Glad birthday Bedřich Smetana! This weekend sees the launch of 2024’s 12 months of Czech Music, established 100 years in the past to mark the composer’s centenary and held each 10 years since. For his bicentenary, the Czech Philharmonic has launched a stirring recording of Smetana’s masterpiece, Má vlast (My Homeland), carried out by its chief conductor and music director, Semyon Bychkov (Pentatone). Describing the work as an emblem of Czech independence, “like a nationwide anthem or the holy Bible”, Bychkov urges each element, each surge, swell or sea of tears, from his gamers.

Luscious harp arpeggios set the tone within the first of six sections. The well-known standalone motion, Vltava (The Moldau), is a swirling imaginative and prescient of the river’s journey from distant forest to Prague and past. For 40 near-empty bars, two flutes weave, trickle and swirl, till the dam breaks and inundations of melody cascade forth throughout the orchestra. The darkish story of Šárka, Bohemia’s woods and fields, a strong-willed warrior, Tábor, and the victorious finale, Blaník, full this work, fantastically performed with matchless understanding and character.

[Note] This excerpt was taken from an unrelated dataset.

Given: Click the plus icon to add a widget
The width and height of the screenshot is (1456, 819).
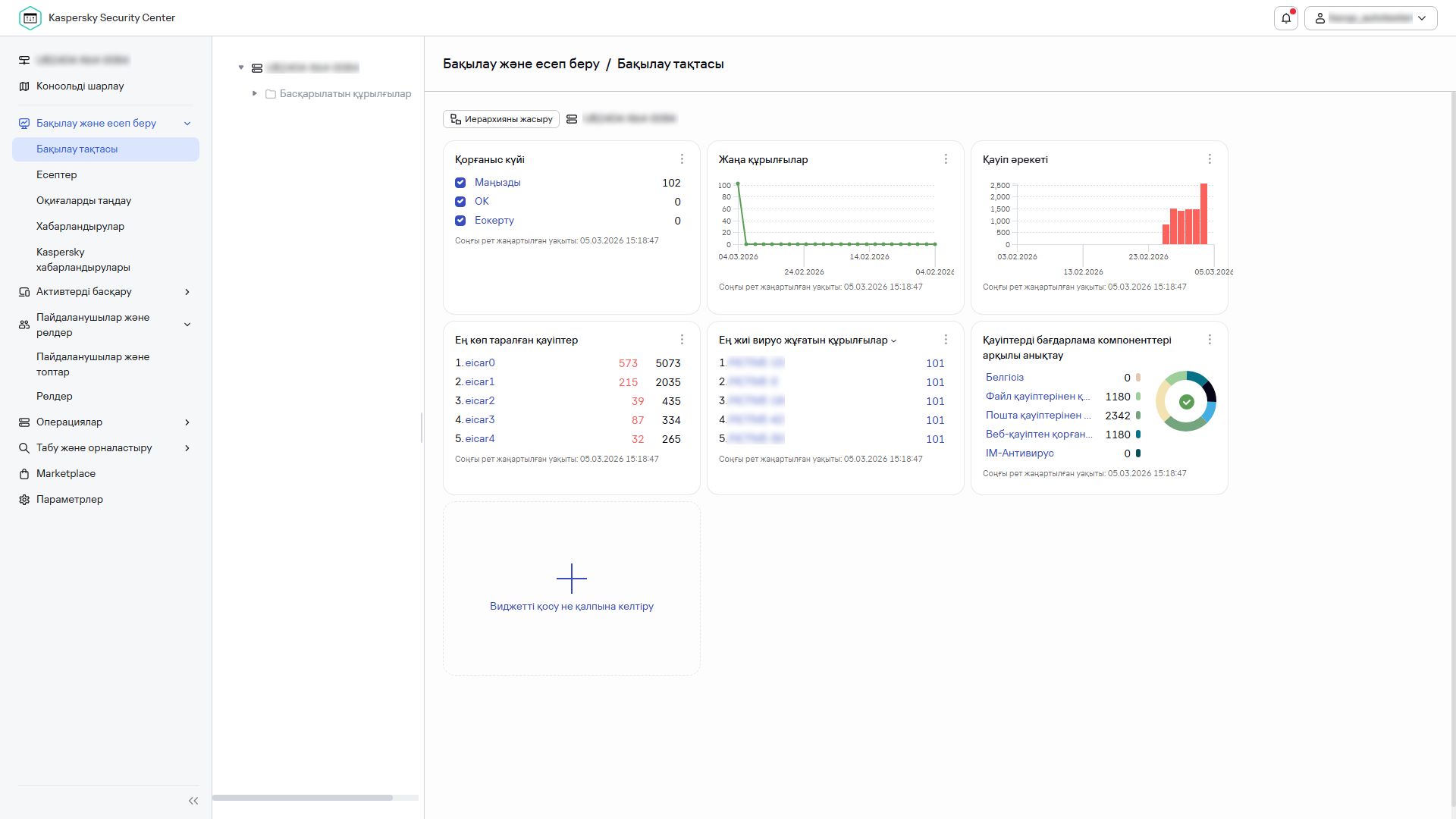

“Telepathic communication” is how the German countertenor Andreas Scholl expresses the kinship between himself and the baroque ensemble Accademia Bizantina, after 20 years of collaboration. Their Invocazioni Mariane (Naïve), directed by violinist Alessandro Tampieri, explores the determine of the Virgin Mary by way of Neapolitan works from the 18th century (Salve Regina by Pasquale Anfossi, Leonardo Vinci’s oratorio Maria dolorata and instrumental works by Nicola Porpora and Giovanni Battista Pergolesi). The spotlight is a piece lengthy related to Scholl, Vivaldi’s restlessly melancholic Stabat Mater. The spiky strings within the Eia Mater, fons amoris, the faster speeds and subtly totally different high quality of Scholl’s mature voice make this as worthwhile as his unique recording of 1995 with Ensemble 415 on Harmonia Mundi. If something, the urgency right here heightens the temper of struggling.

The Early Music Present, offered by Lucie Skeaping, with visitor Clare Norburn, director of the group the Telling, focus on Hildegard of Bingen, Beatritz de Dia and different early composers as a part of Worldwide Girls’s Day. Radio 3, tomorrow, 2pm/BBC Sounds.